Saved data entries
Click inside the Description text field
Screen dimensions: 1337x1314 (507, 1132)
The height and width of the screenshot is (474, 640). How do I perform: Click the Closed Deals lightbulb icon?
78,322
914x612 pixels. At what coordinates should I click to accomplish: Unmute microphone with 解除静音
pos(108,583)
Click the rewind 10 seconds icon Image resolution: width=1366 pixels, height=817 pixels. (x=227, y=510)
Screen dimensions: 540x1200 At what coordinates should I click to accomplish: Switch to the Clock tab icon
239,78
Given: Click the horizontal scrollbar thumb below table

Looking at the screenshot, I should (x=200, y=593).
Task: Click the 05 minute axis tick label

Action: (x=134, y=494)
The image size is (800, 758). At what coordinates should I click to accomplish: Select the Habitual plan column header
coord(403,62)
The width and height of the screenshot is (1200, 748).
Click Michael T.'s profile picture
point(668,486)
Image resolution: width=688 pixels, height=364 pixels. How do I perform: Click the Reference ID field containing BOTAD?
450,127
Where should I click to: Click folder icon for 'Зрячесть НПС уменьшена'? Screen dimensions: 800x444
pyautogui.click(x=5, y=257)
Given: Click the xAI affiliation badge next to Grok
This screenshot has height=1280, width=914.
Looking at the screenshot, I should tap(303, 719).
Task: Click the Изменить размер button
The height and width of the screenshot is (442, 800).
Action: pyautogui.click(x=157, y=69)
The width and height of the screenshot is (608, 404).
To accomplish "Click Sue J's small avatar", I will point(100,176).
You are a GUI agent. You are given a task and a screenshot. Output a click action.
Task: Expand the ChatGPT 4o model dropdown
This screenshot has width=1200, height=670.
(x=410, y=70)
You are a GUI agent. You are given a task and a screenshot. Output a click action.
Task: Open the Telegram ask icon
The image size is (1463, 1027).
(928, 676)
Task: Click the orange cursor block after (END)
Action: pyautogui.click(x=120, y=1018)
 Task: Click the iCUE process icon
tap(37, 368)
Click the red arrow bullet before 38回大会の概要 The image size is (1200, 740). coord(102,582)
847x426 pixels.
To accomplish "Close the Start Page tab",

--- EXERCISE BRIEF ---
Output the records in full. Keep every character as it is.

--- SOLUTION TO THIS EXERCISE ---
Click inside the Description text field
Screen dimensions: 1337x1314 (507, 1132)
The height and width of the screenshot is (474, 640). How do I perform: Click the Closed Deals lightbulb icon?
78,322
914x612 pixels. At what coordinates should I click to accomplish: Unmute microphone with 解除静音
pos(108,583)
Click the rewind 10 seconds icon Image resolution: width=1366 pixels, height=817 pixels. (x=227, y=510)
Screen dimensions: 540x1200 At what coordinates should I click to accomplish: Switch to the Clock tab icon
239,78
Given: Click the horizontal scrollbar thumb below table

Looking at the screenshot, I should (x=200, y=593).
Task: Click the 05 minute axis tick label

Action: (x=134, y=494)
The image size is (800, 758). At what coordinates should I click to accomplish: Select the Habitual plan column header
coord(403,62)
The width and height of the screenshot is (1200, 748).
Click Michael T.'s profile picture
point(668,486)
Image resolution: width=688 pixels, height=364 pixels. How do I perform: Click the Reference ID field containing BOTAD?
450,127
Where should I click to: Click folder icon for 'Зрячесть НПС уменьшена'? Screen dimensions: 800x444
pyautogui.click(x=5, y=257)
Given: Click the xAI affiliation badge next to Grok
This screenshot has height=1280, width=914.
Looking at the screenshot, I should tap(303, 719).
Task: Click the Изменить размер button
The height and width of the screenshot is (442, 800).
Action: pyautogui.click(x=157, y=69)
The width and height of the screenshot is (608, 404).
To accomplish "Click Sue J's small avatar", I will point(100,176).
You are a GUI agent. You are given a task and a screenshot. Output a click action.
Task: Expand the ChatGPT 4o model dropdown
This screenshot has width=1200, height=670.
(x=410, y=70)
You are a GUI agent. You are given a task and a screenshot. Output a click action.
Task: Open the Telegram ask icon
The image size is (1463, 1027).
(928, 676)
Task: Click the orange cursor block after (END)
Action: pyautogui.click(x=120, y=1018)
 Task: Click the iCUE process icon
tap(37, 368)
Click the red arrow bullet before 38回大会の概要 The image size is (1200, 740). coord(102,582)
847x426 pixels.
To accomplish "Close the Start Page tab",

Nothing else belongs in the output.